TASK DIRECTIONS:
Return verbatim the lines from the one containing "Where should I click to: Open" through the one containing "1568x747 pixels. click(1491, 28)", including both of those lines.

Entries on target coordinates
————

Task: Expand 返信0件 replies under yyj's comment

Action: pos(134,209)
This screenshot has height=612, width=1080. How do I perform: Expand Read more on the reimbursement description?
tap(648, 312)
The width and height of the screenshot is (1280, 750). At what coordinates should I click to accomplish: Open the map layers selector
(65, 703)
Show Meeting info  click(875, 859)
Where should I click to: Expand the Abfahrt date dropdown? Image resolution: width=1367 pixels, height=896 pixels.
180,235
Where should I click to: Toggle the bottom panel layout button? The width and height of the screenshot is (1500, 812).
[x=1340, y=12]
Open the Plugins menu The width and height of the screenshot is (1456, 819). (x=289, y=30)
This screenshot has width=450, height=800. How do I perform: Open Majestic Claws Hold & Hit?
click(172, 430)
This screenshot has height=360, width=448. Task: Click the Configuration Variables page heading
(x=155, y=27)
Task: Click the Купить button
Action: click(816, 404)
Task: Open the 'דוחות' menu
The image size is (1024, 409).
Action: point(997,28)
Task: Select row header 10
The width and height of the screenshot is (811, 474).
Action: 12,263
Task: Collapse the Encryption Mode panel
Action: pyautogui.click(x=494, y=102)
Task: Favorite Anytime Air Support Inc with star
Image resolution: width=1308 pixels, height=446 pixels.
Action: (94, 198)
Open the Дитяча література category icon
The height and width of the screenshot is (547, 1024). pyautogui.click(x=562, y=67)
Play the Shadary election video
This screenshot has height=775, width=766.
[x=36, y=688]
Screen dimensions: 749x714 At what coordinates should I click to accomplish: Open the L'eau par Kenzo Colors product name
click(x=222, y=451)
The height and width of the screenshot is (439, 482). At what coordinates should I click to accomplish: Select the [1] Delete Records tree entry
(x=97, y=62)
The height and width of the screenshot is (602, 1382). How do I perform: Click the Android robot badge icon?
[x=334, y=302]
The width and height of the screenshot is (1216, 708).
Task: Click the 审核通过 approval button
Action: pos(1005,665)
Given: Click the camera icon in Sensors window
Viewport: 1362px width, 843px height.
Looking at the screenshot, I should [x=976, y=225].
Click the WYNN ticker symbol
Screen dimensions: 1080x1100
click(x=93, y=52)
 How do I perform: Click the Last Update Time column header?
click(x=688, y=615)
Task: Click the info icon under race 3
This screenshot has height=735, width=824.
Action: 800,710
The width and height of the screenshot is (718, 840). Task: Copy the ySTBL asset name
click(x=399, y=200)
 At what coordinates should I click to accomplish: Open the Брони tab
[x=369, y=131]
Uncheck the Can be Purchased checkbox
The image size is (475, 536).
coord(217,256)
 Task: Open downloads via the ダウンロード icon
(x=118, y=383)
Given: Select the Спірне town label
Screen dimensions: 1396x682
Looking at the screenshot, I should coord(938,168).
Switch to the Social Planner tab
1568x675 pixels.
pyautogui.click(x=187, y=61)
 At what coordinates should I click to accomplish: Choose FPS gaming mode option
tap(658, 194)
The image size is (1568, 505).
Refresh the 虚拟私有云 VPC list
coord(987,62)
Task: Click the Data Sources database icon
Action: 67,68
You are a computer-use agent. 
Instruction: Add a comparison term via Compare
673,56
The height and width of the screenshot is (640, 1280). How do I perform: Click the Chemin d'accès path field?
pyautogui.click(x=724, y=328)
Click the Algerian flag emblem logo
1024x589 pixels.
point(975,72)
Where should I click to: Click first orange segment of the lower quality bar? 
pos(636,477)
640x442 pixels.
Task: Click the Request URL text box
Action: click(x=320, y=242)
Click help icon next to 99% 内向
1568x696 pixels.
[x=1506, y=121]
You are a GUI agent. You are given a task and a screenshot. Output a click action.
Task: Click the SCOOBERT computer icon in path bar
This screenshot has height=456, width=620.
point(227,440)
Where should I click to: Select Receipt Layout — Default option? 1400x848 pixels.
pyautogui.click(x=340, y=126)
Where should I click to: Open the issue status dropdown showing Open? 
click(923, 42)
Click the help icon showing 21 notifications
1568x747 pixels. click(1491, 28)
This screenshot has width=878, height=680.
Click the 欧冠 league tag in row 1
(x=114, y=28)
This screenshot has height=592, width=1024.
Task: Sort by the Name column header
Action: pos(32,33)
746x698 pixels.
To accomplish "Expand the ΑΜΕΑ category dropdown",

————

REPLY:
Where should I click to: Open the issue status dropdown showing Open? 
click(923, 42)
Click the help icon showing 21 notifications
1568x747 pixels. click(1491, 28)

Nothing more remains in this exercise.